[Collected data]
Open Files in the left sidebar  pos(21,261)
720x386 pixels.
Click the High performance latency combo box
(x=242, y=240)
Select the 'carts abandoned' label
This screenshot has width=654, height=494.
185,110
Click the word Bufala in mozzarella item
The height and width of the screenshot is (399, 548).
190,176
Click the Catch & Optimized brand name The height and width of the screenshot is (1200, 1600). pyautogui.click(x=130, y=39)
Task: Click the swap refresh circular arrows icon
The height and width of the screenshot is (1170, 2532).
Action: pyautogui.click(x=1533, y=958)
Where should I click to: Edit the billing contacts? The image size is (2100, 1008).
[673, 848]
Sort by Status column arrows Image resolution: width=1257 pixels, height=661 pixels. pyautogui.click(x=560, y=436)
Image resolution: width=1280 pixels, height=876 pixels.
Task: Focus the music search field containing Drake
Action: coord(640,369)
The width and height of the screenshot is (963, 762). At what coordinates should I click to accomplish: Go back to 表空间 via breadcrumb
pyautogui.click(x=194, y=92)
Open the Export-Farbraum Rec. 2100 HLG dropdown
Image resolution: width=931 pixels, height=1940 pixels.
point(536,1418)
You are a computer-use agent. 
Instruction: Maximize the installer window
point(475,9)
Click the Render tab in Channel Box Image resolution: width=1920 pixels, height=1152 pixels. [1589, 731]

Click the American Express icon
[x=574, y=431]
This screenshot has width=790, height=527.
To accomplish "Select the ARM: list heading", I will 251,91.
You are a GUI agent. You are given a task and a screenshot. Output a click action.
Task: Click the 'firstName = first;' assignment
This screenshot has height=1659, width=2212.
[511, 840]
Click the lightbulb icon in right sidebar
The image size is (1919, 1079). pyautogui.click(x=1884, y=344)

**Task to carry out**
Every entry shown above should be transcribed without alteration.

**The answer**
Open Files in the left sidebar  pos(21,261)
720x386 pixels.
Click the High performance latency combo box
(x=242, y=240)
Select the 'carts abandoned' label
This screenshot has width=654, height=494.
185,110
Click the word Bufala in mozzarella item
The height and width of the screenshot is (399, 548).
190,176
Click the Catch & Optimized brand name The height and width of the screenshot is (1200, 1600). pyautogui.click(x=130, y=39)
Task: Click the swap refresh circular arrows icon
The height and width of the screenshot is (1170, 2532).
Action: pyautogui.click(x=1533, y=958)
Where should I click to: Edit the billing contacts? The image size is (2100, 1008).
[673, 848]
Sort by Status column arrows Image resolution: width=1257 pixels, height=661 pixels. pyautogui.click(x=560, y=436)
Image resolution: width=1280 pixels, height=876 pixels.
Task: Focus the music search field containing Drake
Action: coord(640,369)
The width and height of the screenshot is (963, 762). At what coordinates should I click to accomplish: Go back to 表空间 via breadcrumb
pyautogui.click(x=194, y=92)
Open the Export-Farbraum Rec. 2100 HLG dropdown
Image resolution: width=931 pixels, height=1940 pixels.
point(536,1418)
You are a computer-use agent. 
Instruction: Maximize the installer window
point(475,9)
Click the Render tab in Channel Box Image resolution: width=1920 pixels, height=1152 pixels. [1589, 731]

Click the American Express icon
[x=574, y=431]
This screenshot has width=790, height=527.
To accomplish "Select the ARM: list heading", I will 251,91.
You are a GUI agent. You are given a task and a screenshot. Output a click action.
Task: Click the 'firstName = first;' assignment
This screenshot has height=1659, width=2212.
[511, 840]
Click the lightbulb icon in right sidebar
The image size is (1919, 1079). pyautogui.click(x=1884, y=344)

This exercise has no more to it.